One of the biggest challenges installers face when working with new helpers, other than finding one to hire and then getting him to show up for work, is keeping them from destroying the walls while learning to put down tack strip.

Baseboard damage can be a headache for everyone. What follows is a way for installation professionals to instruct their helpers how to properly gauge the distance from the wall without ceding the usual baseboard damage.

Tools of the Teacher

You will need a 1-1/8-inch white rubber chair leg cap; a piece of ¼-inch plywood 10 to 12 inches wide and 3 to 4 feet long; a new helper (in this case, my son Jon); a hammer; tack strip; and a room in which to install it(photo 1).

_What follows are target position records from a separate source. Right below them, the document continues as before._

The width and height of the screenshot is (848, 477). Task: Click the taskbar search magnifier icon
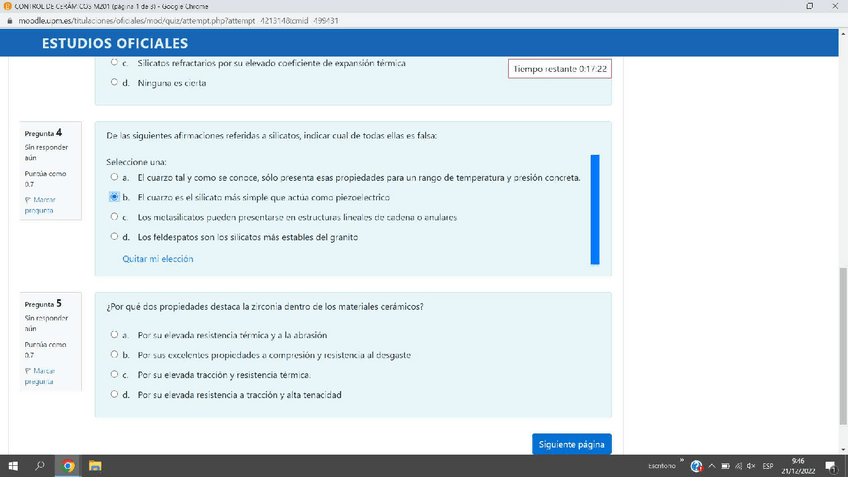pyautogui.click(x=41, y=466)
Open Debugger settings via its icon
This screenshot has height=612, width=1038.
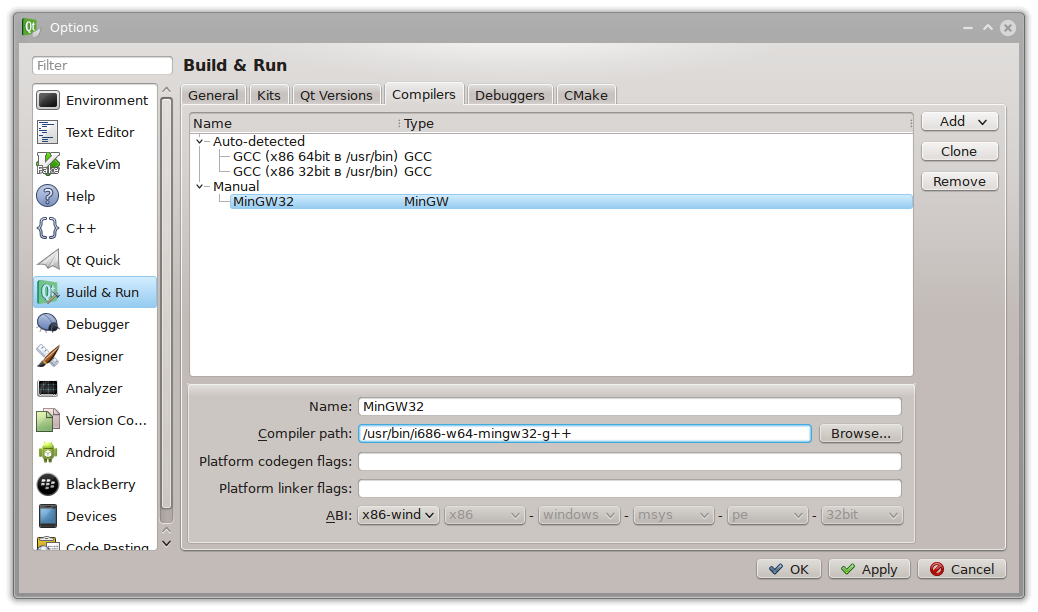pyautogui.click(x=48, y=324)
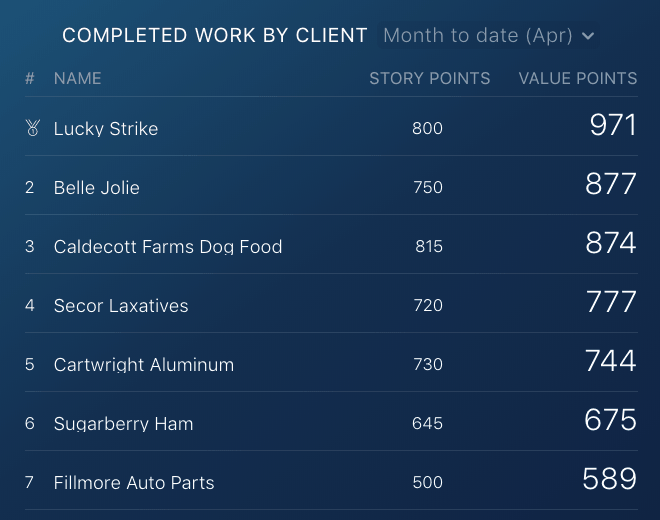
Task: Select the Name column header
Action: pos(77,78)
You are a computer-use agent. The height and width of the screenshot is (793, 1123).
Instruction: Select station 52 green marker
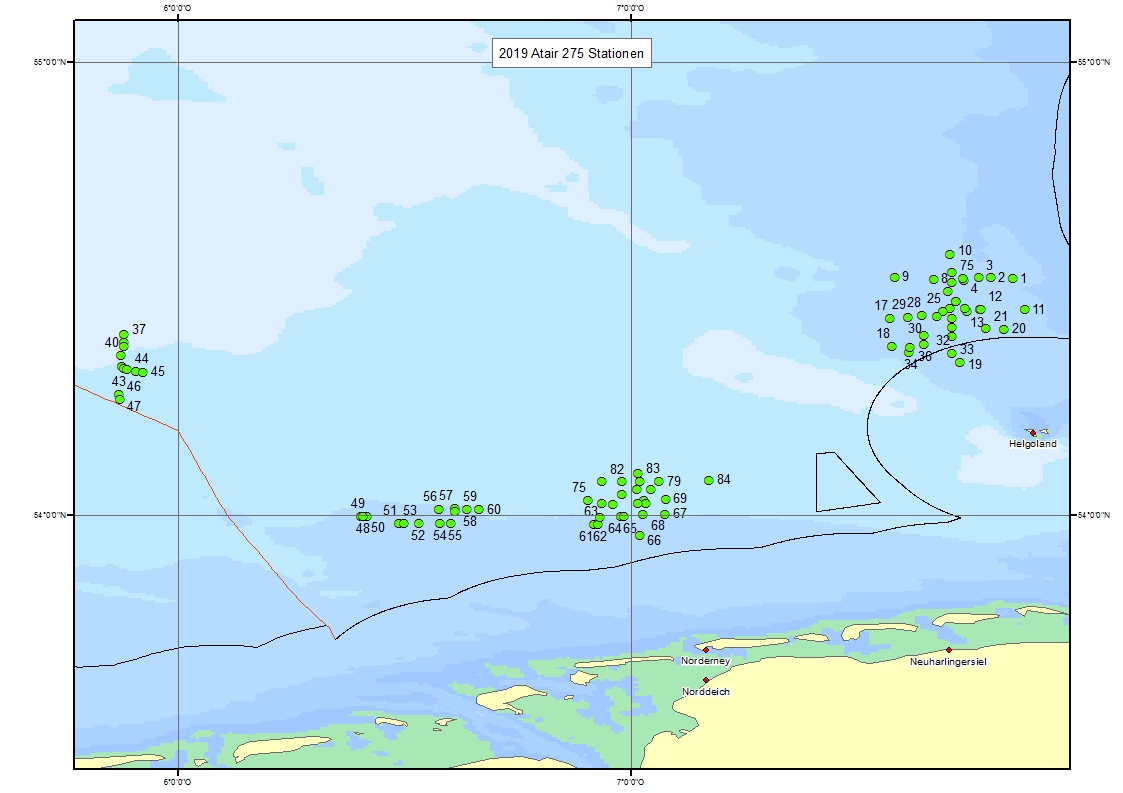(419, 524)
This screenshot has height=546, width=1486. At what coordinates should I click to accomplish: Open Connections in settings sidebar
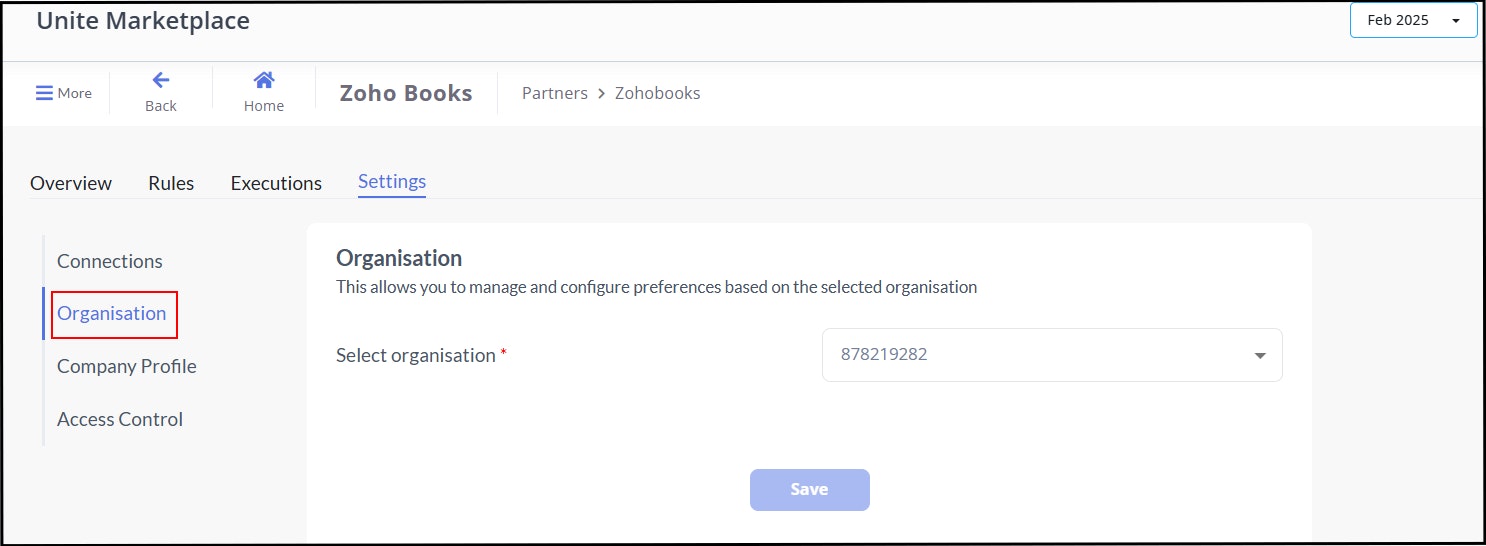(110, 261)
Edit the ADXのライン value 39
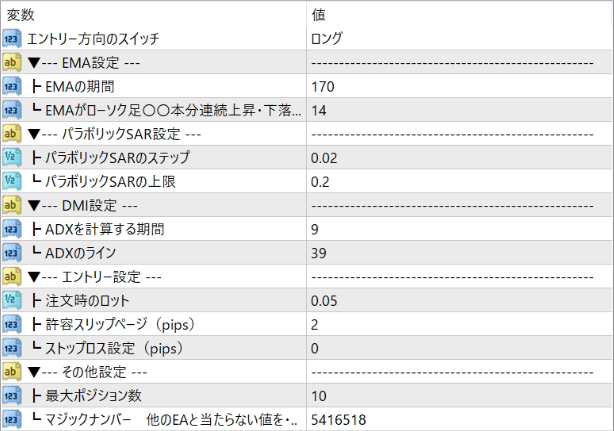614x431 pixels. click(x=460, y=253)
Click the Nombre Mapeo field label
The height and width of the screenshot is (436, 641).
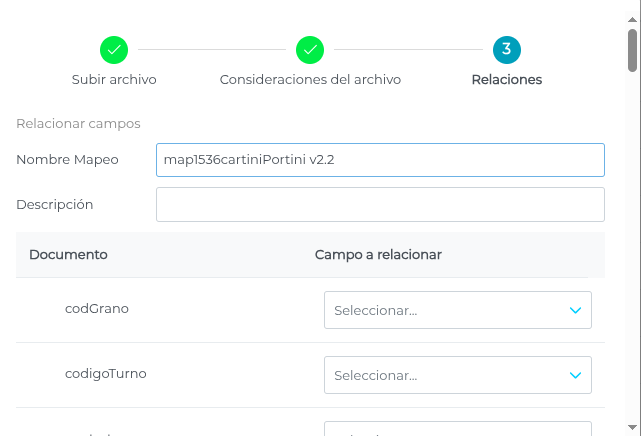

First, cut the bottom off of the rubber chair leg cap, and put it aside until later (photo 2). Next, stand the ¼-inch piece of plywood on edge against the wall, then push the tack strip flush against it and let the new helper flail away (photo 3). The plywood protects the wall while providing the proper gap for the tack strip, as well as giving instant feedback if the helper over-swings.

Once your helper has developed a good-enough feel for the hammer that you feel fairly safe turning him or her loose on an unprotected wall, put the white rubber cap on the hammer. If the helper misses, the cap will help limit baseboard damage (photo 4).

School's in Session

There are two schools of thought on how to best position the body to reduce baseboard strikes:

  • Face the wall. The thought here is that your arm is more likely to drift side to side than forward toward the wall.

  • Align yourself parallel to the wall. I personally prefer facing the wall, but I have spoken with some installers who swear by the parallel method. In reality it’s probably a “Tastes Great…Less Filling” argument. Do what works the best for you.